What you need to do: Reproduce the records verbatim, beginning at their first line and continuing through the line that contains "Click the PENDING".

Data shown:
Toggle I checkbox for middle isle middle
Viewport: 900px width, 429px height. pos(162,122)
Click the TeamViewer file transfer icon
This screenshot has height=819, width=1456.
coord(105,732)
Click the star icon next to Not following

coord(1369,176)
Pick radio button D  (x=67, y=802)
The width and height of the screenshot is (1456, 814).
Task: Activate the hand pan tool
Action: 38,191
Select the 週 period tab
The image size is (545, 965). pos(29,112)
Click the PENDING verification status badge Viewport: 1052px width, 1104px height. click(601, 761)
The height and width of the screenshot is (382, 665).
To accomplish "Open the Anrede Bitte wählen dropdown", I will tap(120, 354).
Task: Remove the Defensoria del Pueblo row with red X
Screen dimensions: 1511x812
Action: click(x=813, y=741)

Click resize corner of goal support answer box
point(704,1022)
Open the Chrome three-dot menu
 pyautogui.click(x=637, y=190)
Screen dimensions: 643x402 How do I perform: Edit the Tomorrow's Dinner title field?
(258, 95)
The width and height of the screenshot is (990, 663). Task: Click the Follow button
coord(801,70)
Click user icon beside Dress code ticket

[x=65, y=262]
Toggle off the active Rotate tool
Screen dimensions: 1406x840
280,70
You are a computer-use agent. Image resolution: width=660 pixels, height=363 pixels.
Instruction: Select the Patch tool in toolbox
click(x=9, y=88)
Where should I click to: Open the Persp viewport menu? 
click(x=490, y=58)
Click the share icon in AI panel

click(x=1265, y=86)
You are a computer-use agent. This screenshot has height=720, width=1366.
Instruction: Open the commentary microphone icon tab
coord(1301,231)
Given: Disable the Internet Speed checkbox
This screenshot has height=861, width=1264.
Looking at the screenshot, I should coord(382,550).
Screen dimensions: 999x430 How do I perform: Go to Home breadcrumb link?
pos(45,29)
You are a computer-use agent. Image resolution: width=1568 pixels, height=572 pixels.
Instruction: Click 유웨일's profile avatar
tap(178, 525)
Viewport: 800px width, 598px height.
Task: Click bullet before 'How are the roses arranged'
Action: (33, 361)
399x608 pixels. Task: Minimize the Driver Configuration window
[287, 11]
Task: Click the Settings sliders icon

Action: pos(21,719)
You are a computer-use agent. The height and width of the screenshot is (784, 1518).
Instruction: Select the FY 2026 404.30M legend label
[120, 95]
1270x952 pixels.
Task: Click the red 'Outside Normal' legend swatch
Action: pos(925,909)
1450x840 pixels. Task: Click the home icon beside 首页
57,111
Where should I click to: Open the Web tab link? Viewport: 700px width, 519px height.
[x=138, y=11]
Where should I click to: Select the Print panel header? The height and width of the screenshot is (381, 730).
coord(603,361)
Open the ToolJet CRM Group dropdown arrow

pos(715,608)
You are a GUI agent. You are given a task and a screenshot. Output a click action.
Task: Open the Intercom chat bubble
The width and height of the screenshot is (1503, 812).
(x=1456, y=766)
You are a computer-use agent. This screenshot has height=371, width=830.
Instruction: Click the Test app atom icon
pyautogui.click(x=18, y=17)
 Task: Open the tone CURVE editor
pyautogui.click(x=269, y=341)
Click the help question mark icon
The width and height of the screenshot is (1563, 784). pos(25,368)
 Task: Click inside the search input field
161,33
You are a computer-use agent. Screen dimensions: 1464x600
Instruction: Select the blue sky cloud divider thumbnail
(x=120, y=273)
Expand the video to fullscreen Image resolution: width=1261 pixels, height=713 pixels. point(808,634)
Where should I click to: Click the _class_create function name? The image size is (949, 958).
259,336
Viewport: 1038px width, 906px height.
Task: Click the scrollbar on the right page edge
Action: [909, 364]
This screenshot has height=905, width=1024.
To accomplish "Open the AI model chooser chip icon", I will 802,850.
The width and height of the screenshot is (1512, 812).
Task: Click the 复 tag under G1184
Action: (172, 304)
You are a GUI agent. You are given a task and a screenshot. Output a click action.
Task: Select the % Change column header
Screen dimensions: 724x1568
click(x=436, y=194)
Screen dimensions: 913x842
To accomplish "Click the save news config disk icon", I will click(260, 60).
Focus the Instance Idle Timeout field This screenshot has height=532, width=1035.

Task solution:
Toggle I checkbox for middle isle middle
Viewport: 900px width, 429px height. pos(162,122)
Click the TeamViewer file transfer icon
This screenshot has height=819, width=1456.
coord(105,732)
Click the star icon next to Not following

coord(1369,176)
Pick radio button D  (x=67, y=802)
The width and height of the screenshot is (1456, 814).
Task: Activate the hand pan tool
Action: 38,191
Select the 週 period tab
The image size is (545, 965). pos(29,112)
Click the PENDING verification status badge Viewport: 1052px width, 1104px height. click(601, 761)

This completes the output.